Lagi, UMS Nambah Guru Besar, Siapa Dia?

PENGUKUHAN- Prof Taufiq Kasturi (kiri) menyampaikan preview pidato pengukuhan guru besar bertema Psikologi Akhlaqul Karimah untuk meningkatkan diri dan masyarakat dalam jumpa pers di Dapur Solo, Selasa (11/8). (suaramerdekasolo.com/Sri Hartanto)

SOLO, suaramerdekasolo.com- Dosen Fakultas Psikologi Universitas Muhammadiyah Surakarta (UMS), Taufiq Kasturi dikukuhkan sebagai Guru Besar ke-30 di perguruan tinggi swasta terkenal di Kota Solo tersebut.

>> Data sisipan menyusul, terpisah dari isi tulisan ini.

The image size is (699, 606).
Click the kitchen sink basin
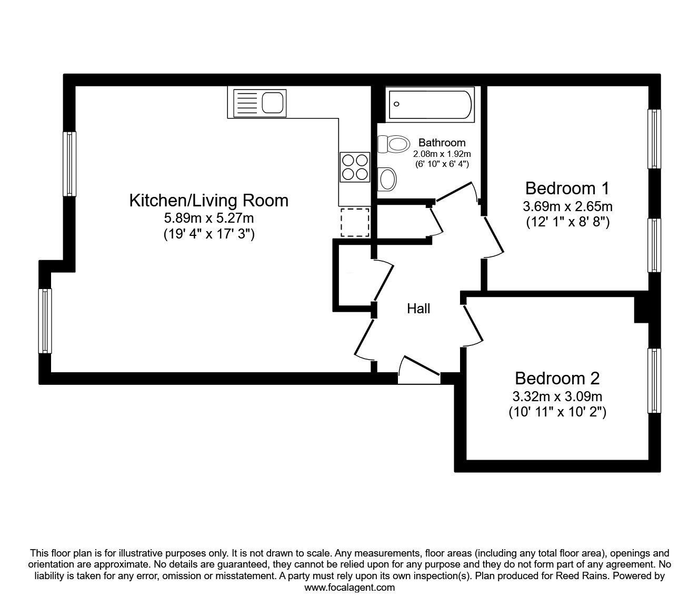272,103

Taufiq merupakan alumni pertama Fakultas Psikologi UMS yang akan menyandang gelar Guru Besar dalam pengukuhannya di Auditorium Moh Djazman, pada Kamis (13/8). Dalam pidatonya, profesor ke-30 UMS di bidang psikologi itu akan menjelaskan konsep ”Psikologi Akhlaqul Karimah untuk meningkatkan diri dan masyarakat”
.
Upacara pengukuhan guru besar akan dilakukan secara luar jaringan (luring) dan dalam jaringan (daring) melalui aplikasi Zoom dan YouTube TV UMS.

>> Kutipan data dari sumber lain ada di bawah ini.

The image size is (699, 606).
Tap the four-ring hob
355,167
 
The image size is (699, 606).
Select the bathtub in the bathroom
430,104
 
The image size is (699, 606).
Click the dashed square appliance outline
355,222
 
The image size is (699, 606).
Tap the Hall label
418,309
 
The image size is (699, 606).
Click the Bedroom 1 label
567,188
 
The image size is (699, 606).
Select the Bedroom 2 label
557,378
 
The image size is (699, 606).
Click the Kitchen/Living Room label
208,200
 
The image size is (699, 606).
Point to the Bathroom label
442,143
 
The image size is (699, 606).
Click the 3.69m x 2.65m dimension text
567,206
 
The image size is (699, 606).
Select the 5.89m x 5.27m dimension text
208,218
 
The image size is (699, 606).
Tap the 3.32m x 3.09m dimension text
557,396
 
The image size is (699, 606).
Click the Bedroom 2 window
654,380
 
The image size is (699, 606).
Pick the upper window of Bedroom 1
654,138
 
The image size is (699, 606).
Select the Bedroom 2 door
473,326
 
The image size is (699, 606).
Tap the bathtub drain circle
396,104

Prof Taufiq Kasturi yang juga menjabat sebagai Wakil Rektor Bidang Kemahasiswaan mengatakan, tema Psikologi Akhlaqul Karimah sangat urgent dan penting untuk disampaikan, karena konsep ini belum terjamah dalam dunia psikologi. ”Saya tertarik untuk menyampaikan tema tersebut,” jelas dia dalam Jumpa Pers di Dapur Solo, Selasa (11/8).

Dia mengibaratkan pohon, bahwa Akhlaqul Karimah memiliki tiga bagian yaitu akar sebagai aqidah, batangnya adalah syariah, daun atau buahnya adalah akhlaqul karimah.
”Baik buruk suatu buah tergantung dari batang dan akarnya. Baik buruknya akhlaq tergantung dari aqidah dan syariatnya,” terang guru besar bidang psikologi itu.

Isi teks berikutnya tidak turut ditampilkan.